Source text =>
****************************************

The Awakening (Underveil, #1) book review
Underveil: The Awakening is unfortunately a book I struggled to enjoy, primarily due to the prose and the characters.
The prose is weak, both heavily reliant on the passive voice, which saps the sentences and events of impact while often making those events feel simplistic, and on exposition both within the narrative and via the characters expositing information they already know to each other for the reader’s benefit. The prose also suffers from repetitiveness, sometimes conveying the same information twice in the same sentence, or multiple times over the course of a paragraph. The repetitiveness relaxes as the narrative progresses, but still crops up intermittently.
I found the character work a more significant issue though, in that none of them where likable. Alexa, our MC, flies into rage repeatedly and at the drop of the hat, and by repeatedly I mean several times whenever she interacts with a primary character. Often times for superficial reasons. An example of this is that during course of the narrative she translates an ancient scroll with the aid of an immortal demon-like character, and then when confronted about how she translated this scroll (despite a lack of key) flies into a rage. All this results in a character that feels bipolar and toxic
Victor is little better, often flipping into rage at slight provocations and being actively stalkerish toward Alexa (albeit that has narrative reasons, but it’s still unlikable behavior.)

****************************************

Raw data =>
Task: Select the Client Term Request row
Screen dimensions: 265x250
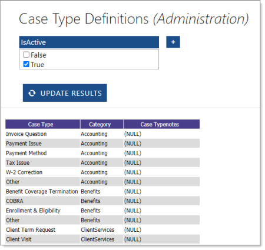Action: [102, 229]
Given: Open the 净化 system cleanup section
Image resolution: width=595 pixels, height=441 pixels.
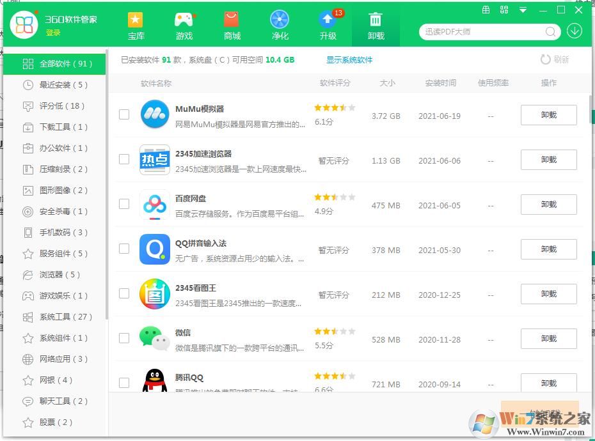Looking at the screenshot, I should [x=280, y=26].
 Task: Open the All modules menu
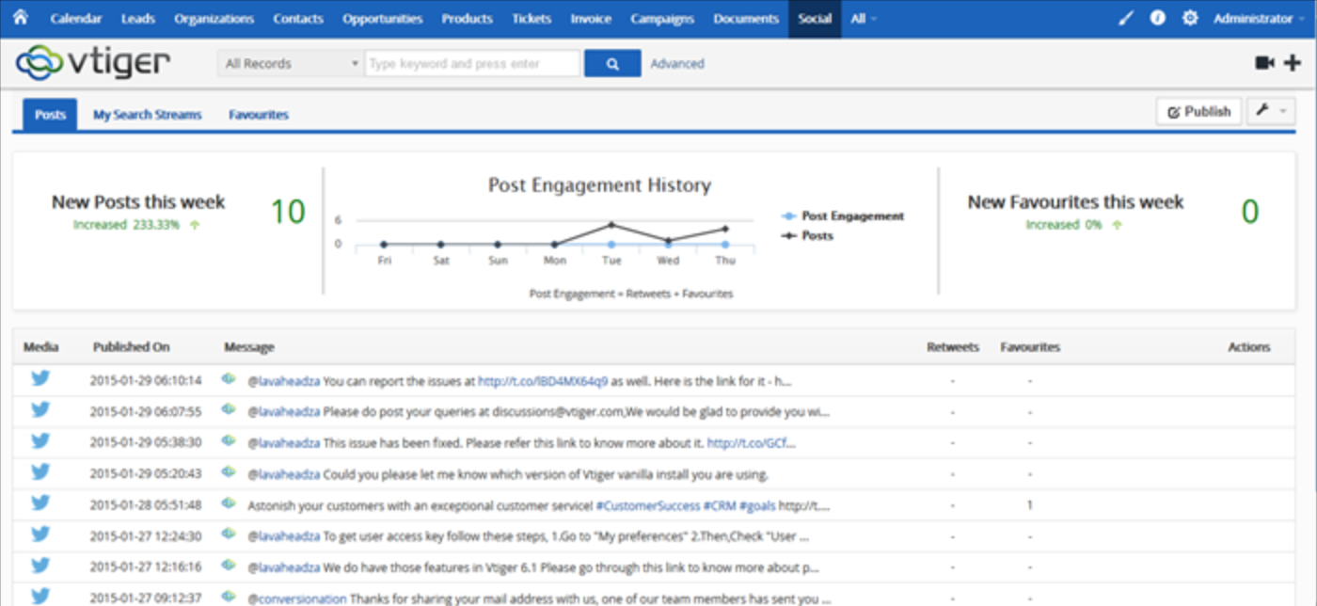click(x=863, y=19)
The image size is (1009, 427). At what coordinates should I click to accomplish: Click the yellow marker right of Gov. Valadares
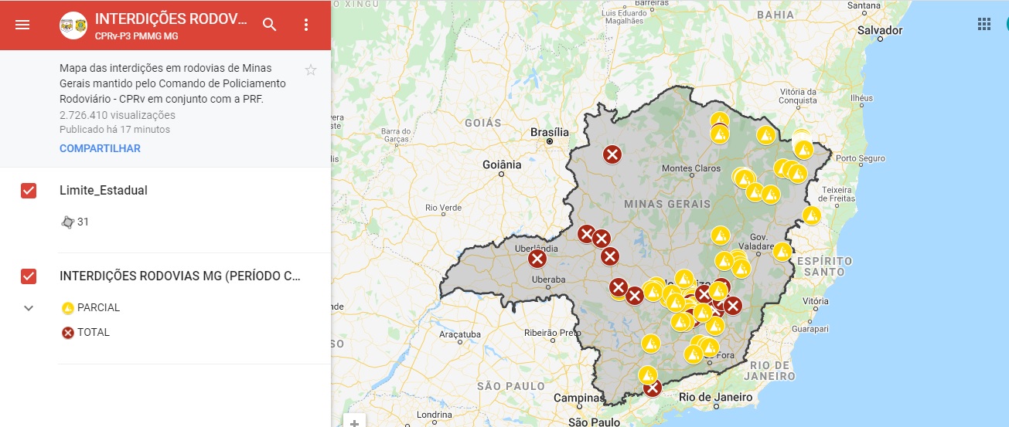pos(782,252)
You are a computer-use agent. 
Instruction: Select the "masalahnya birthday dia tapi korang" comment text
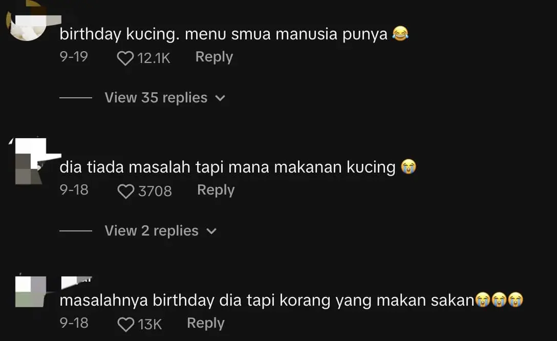[x=266, y=301]
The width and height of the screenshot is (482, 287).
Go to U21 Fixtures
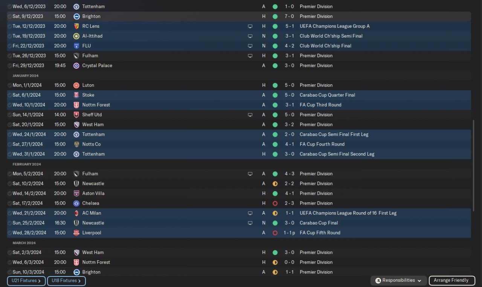tap(26, 281)
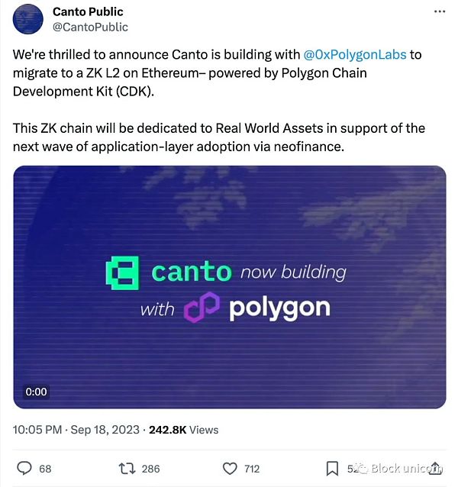Click the 712 likes count
458x487 pixels.
tap(252, 469)
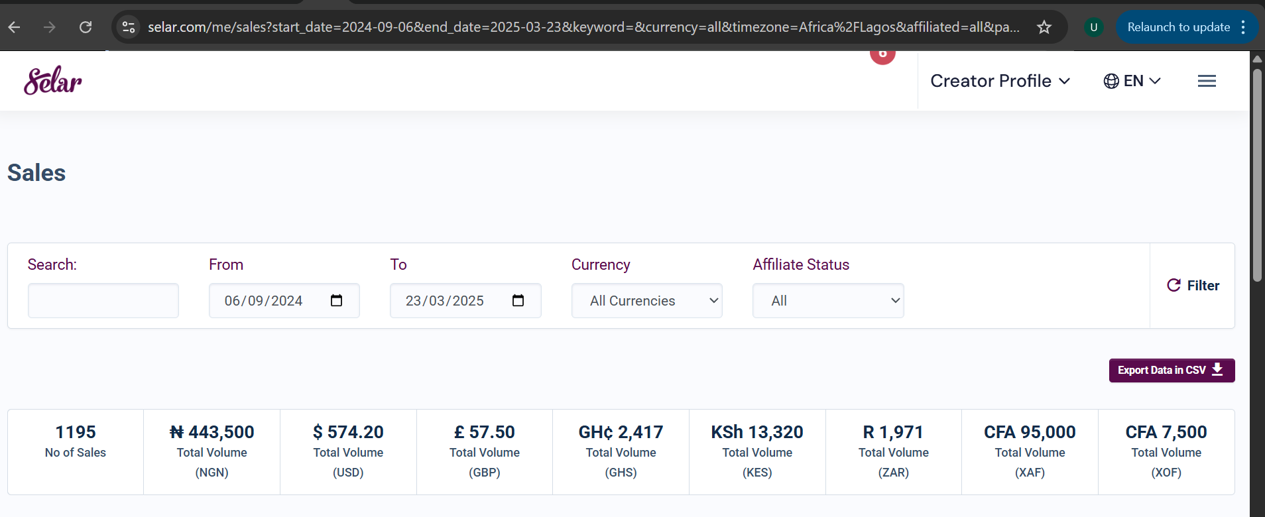Focus the Search input field
The width and height of the screenshot is (1265, 517).
pos(103,301)
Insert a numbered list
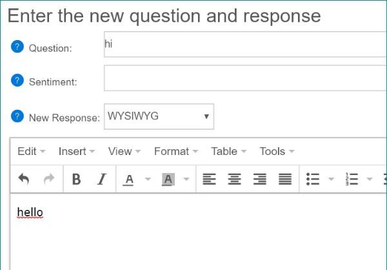 352,179
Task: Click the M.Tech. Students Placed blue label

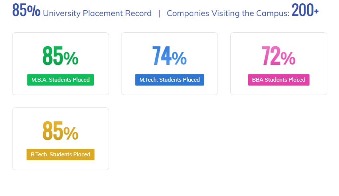Action: click(170, 80)
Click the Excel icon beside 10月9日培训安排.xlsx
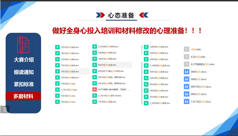 click(x=146, y=47)
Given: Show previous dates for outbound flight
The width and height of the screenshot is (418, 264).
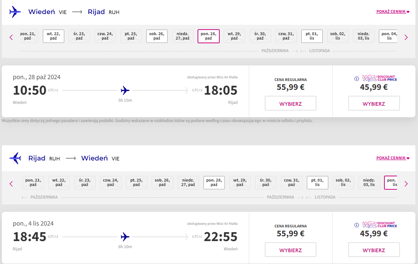Looking at the screenshot, I should tap(11, 37).
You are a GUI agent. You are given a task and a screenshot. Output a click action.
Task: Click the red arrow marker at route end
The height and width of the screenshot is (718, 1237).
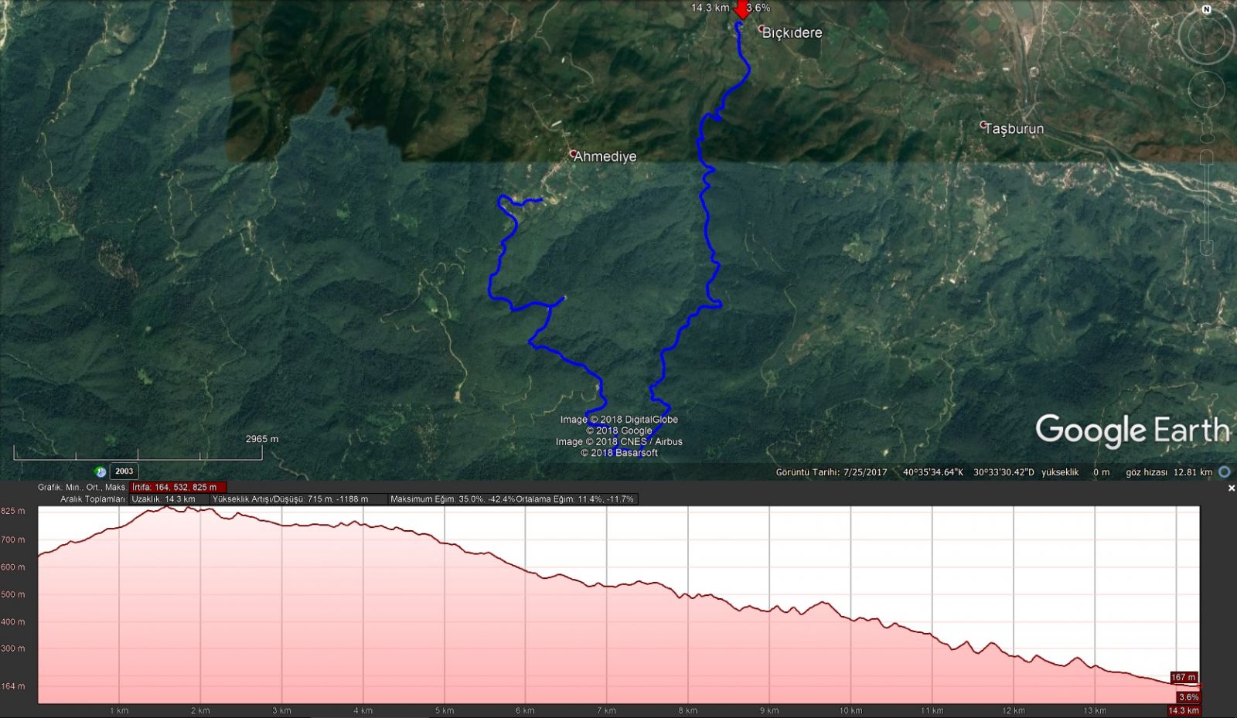pyautogui.click(x=741, y=10)
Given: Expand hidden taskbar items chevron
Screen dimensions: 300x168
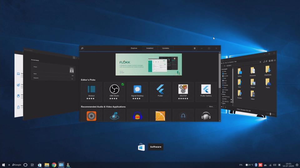Looking at the screenshot, I should (x=9, y=165).
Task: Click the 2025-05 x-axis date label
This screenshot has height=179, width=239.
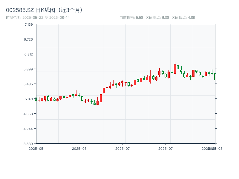Action: point(36,148)
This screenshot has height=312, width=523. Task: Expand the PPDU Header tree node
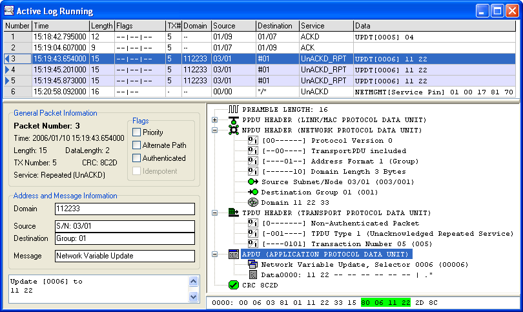pyautogui.click(x=215, y=120)
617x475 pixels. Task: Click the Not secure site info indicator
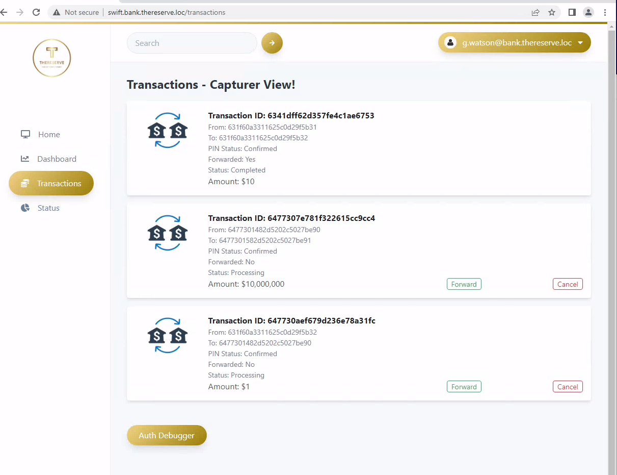pos(76,12)
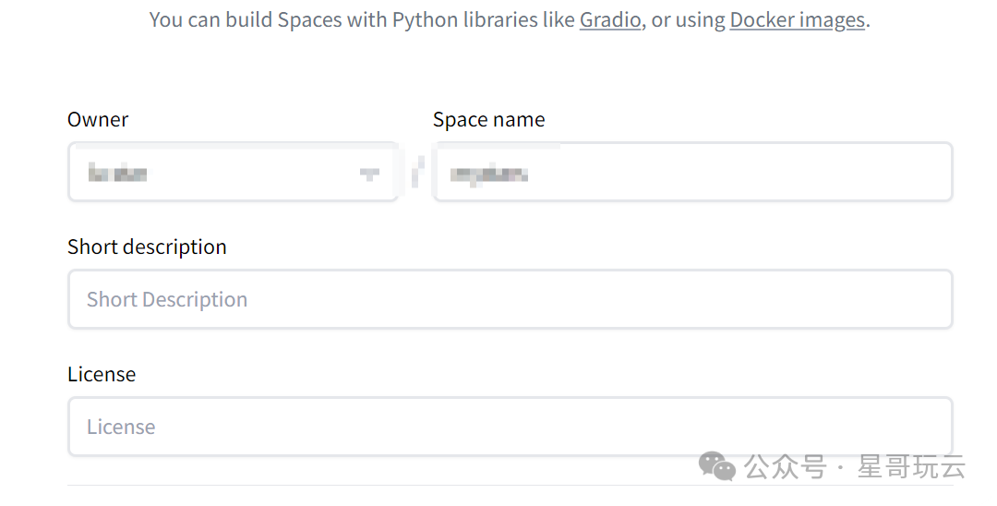
Task: Focus the Space name input field
Action: [x=692, y=173]
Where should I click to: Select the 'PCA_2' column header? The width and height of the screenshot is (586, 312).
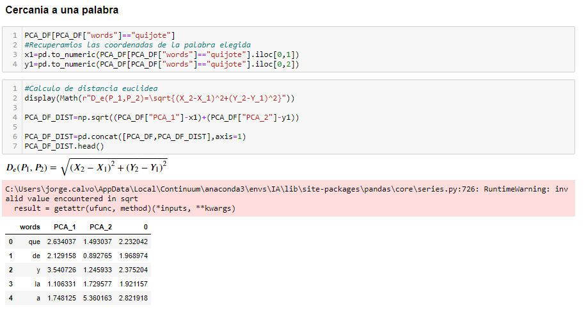[101, 227]
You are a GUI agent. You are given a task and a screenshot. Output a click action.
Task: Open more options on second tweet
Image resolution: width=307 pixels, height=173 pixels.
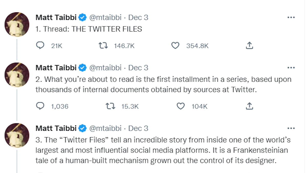[x=291, y=68]
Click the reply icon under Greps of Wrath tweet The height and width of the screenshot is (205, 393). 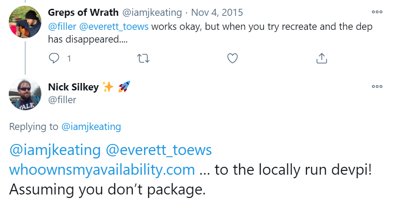click(x=54, y=58)
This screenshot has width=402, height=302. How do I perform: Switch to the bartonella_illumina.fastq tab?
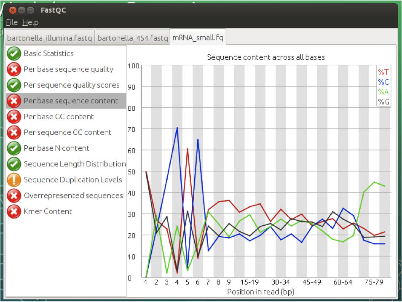(49, 38)
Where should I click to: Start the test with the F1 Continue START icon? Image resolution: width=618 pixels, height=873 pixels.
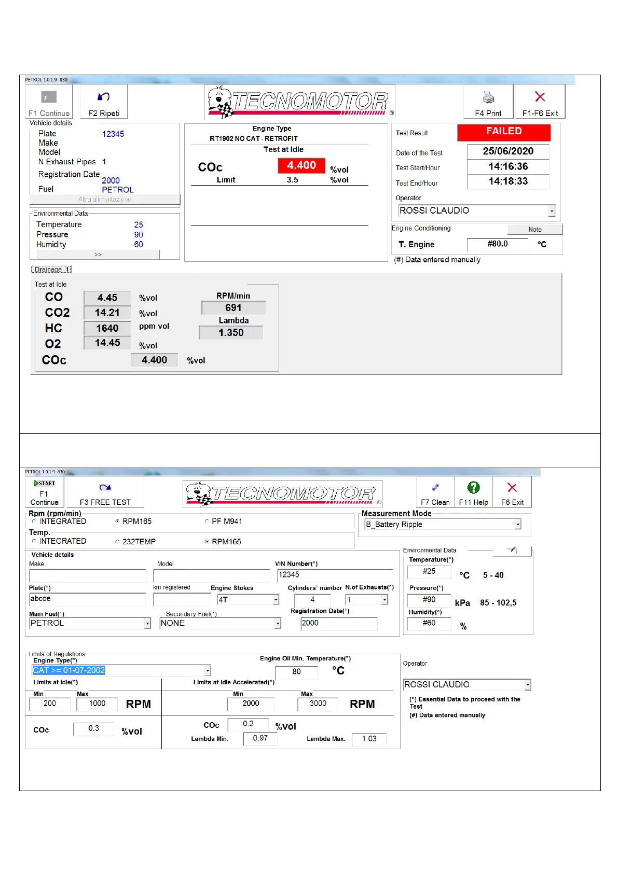point(45,483)
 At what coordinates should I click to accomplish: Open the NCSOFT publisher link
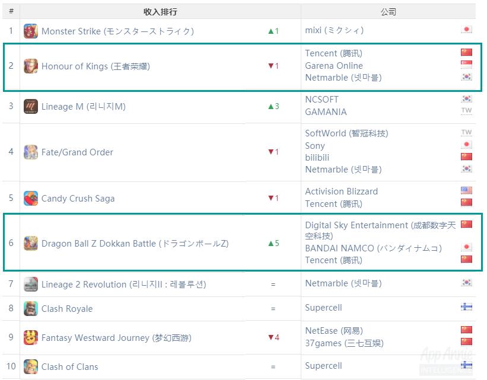tap(322, 100)
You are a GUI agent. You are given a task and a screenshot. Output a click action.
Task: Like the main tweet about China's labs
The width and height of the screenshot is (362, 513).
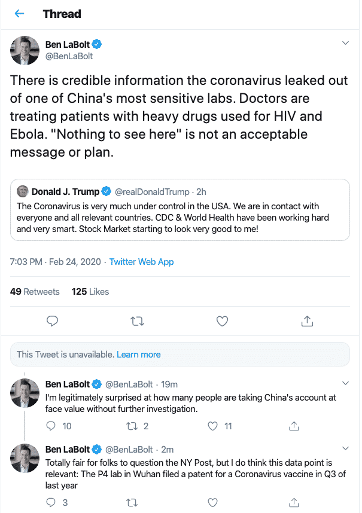(222, 321)
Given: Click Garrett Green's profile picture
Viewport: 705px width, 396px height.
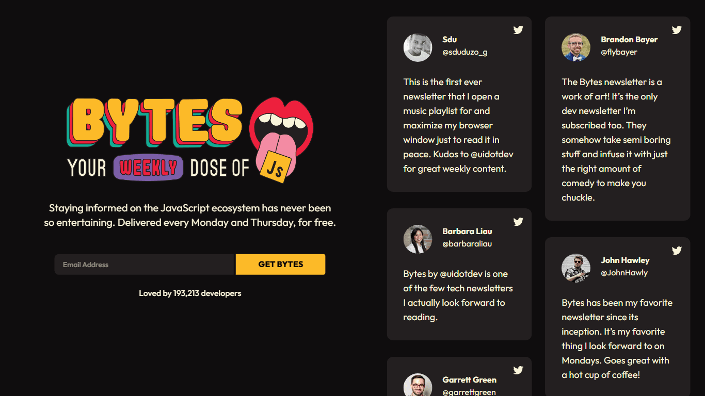Looking at the screenshot, I should click(418, 385).
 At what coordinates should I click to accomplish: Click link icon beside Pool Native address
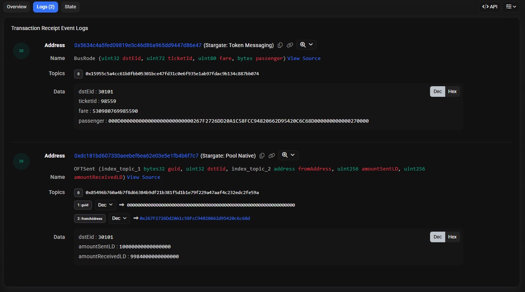point(272,156)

****************************************

Problems to work on =>
**a.** Reproduce the passage of the Underveil review from "The Awakening (Underveil, #1)" up to and including "and the characters.".
**b.** Please write what comes next in the Underveil review, picking up after its last sentence.
The records come from a separate source and are unrelated to the Underveil review.

Answers to this exercise =>
**a.**
The Awakening (Underveil, #1) book review
Underveil: The Awakening is unfortunately a book I struggled to enjoy, primarily due to the prose and the characters.

**b.**
The final primary character is Cain, and he’s decent as he lacks the predilection for abrupt rages. (And when he does rage, he tends to have reasonable motivation, such as giving Alexa a warning, that she then utterly ignores resulting in the release of an evil spirit.) At least ‘decent’ if you ignore his desire to ‘own’ Alexa and making her swear to ‘belong’ to him twice through the course of the story.
The pacing of the story is decent: rushed at the start through the scenes and character interactions, but slowing down after they reach the island where the primary plot takes over.
There’s other minor stuff that subtract from the narrative, from Alexa being obtuse when the plot demands it, to expressing distinct attraction for Victor to the readers in the start of the book before vehemently rejecting the prospect of dating him later on it in the narrative, and reprimanding him for suggesting it, etc.